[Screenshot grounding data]
====

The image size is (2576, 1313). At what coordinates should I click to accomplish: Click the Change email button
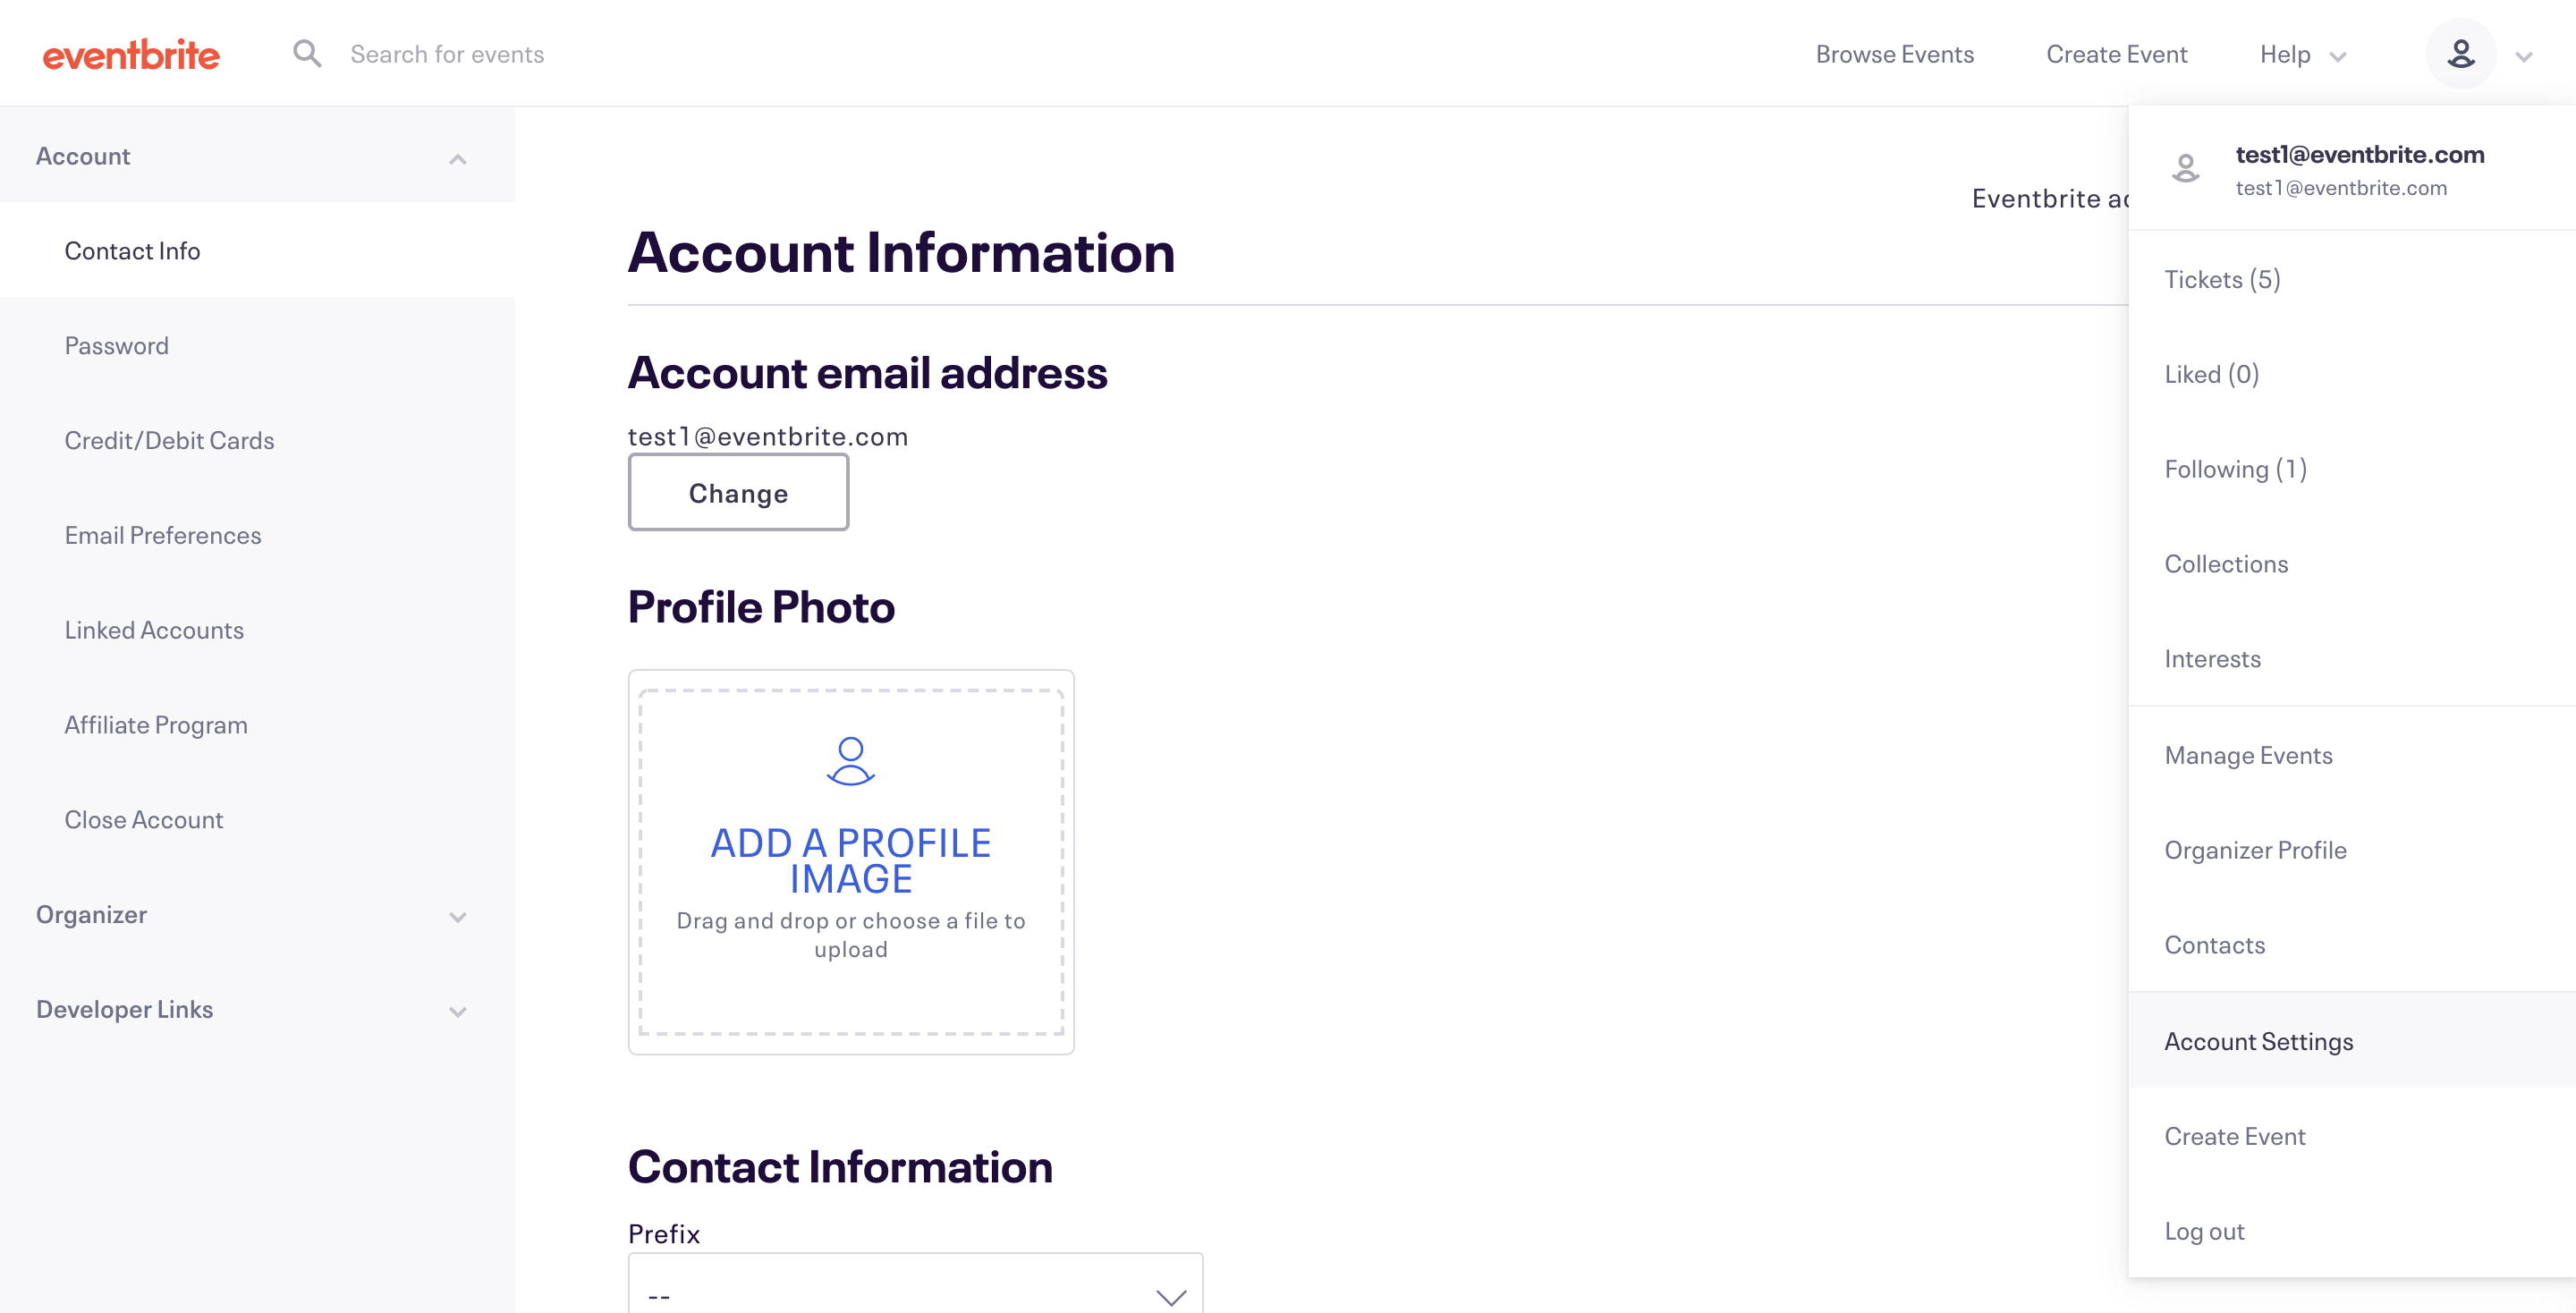[738, 491]
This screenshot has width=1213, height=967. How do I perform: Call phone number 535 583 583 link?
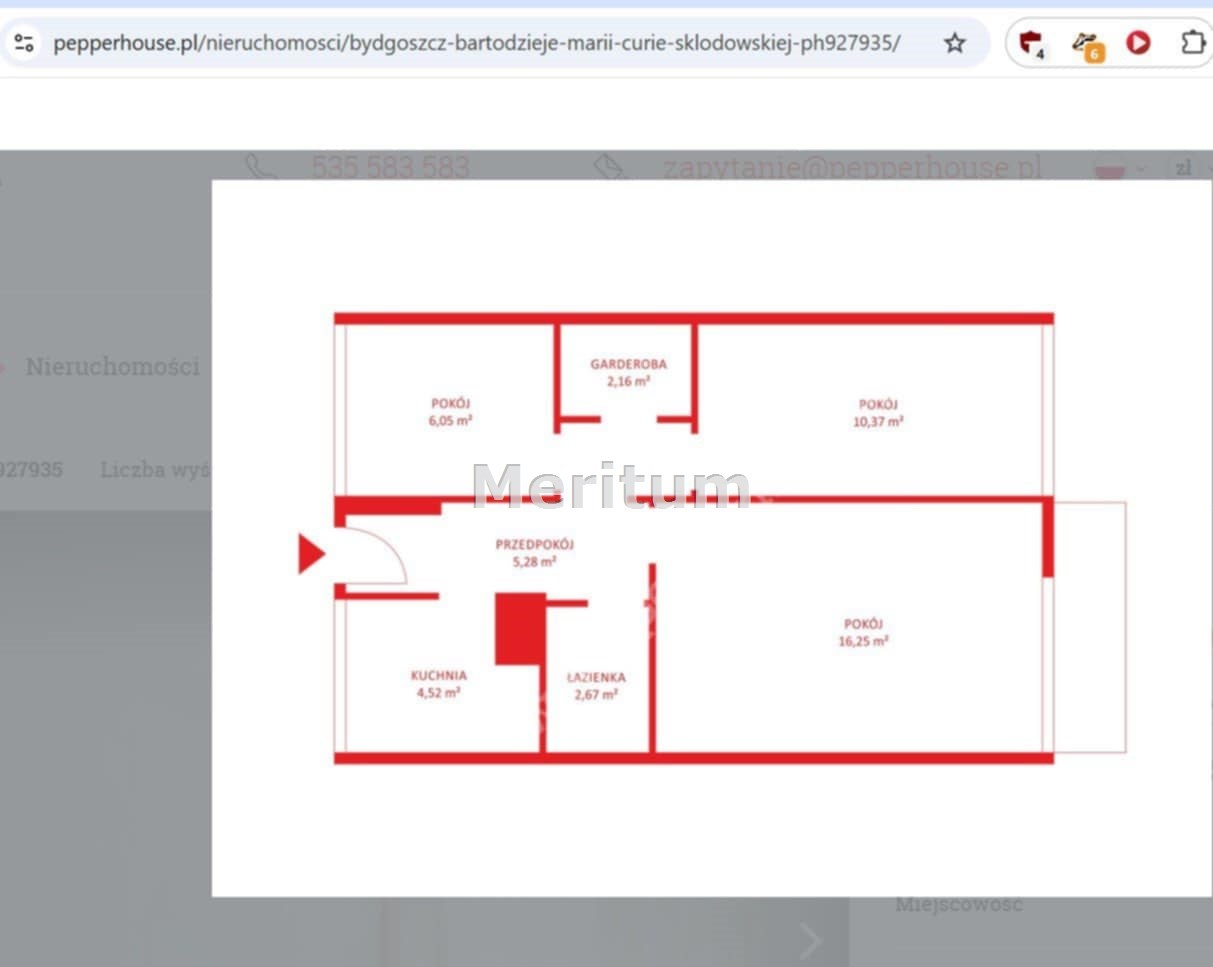coord(390,166)
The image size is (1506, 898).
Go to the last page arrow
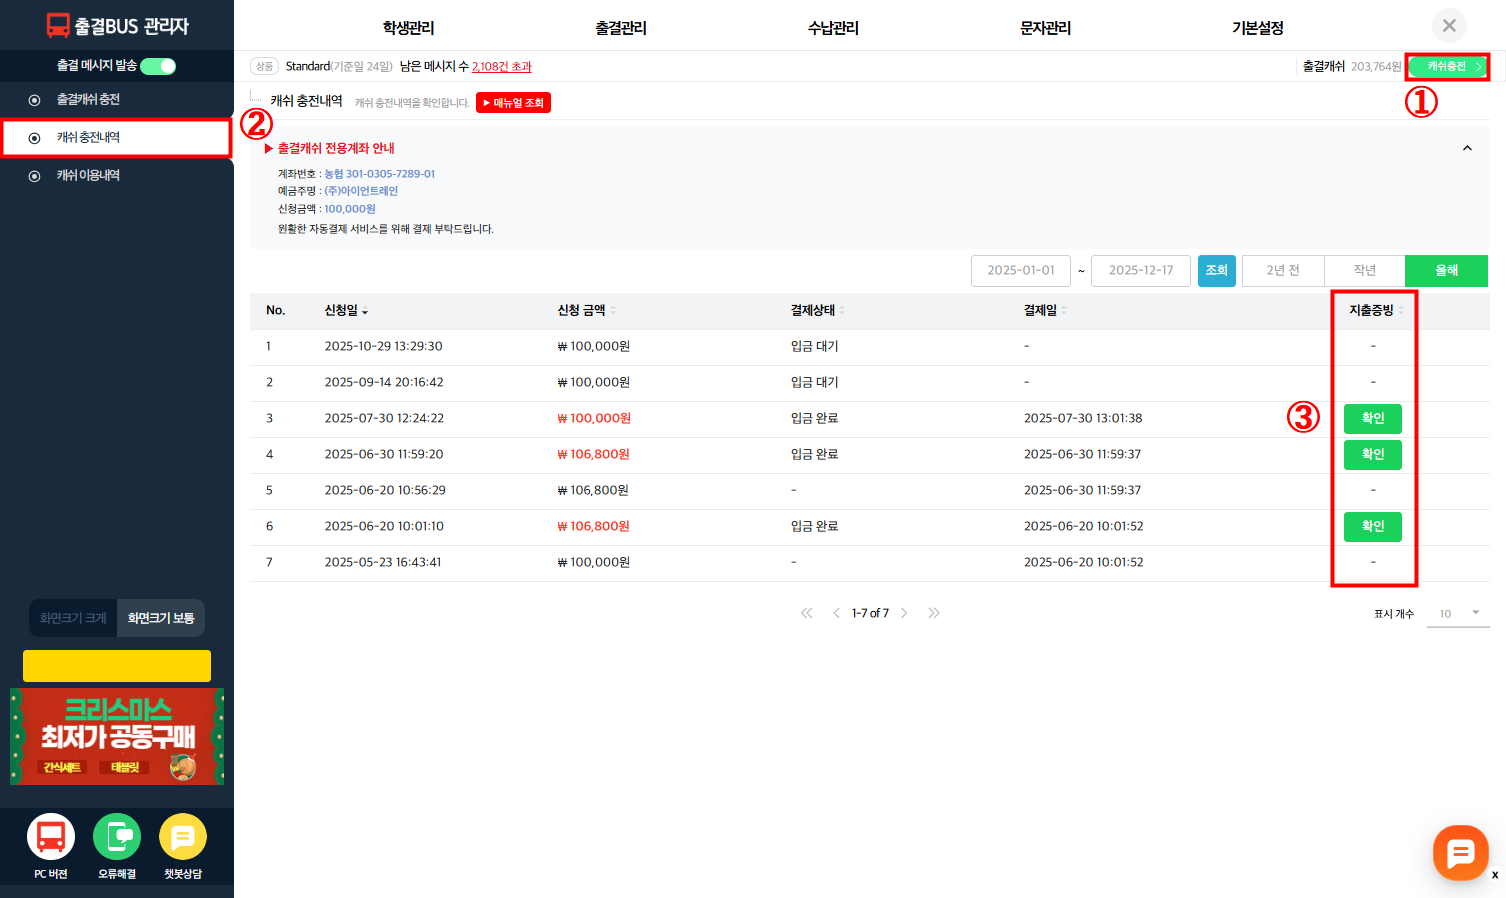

====

• [Task description]:
An exact copy of the records above is needed, free of pictures.

• [Task solution]:
The image size is (2576, 1313). At what coordinates should I click to accomplish: Click the Change email button
[738, 491]
This screenshot has width=1213, height=967. How do I perform: Call phone number 535 583 583 link?
coord(390,166)
The image size is (1506, 898).
Go to the last page arrow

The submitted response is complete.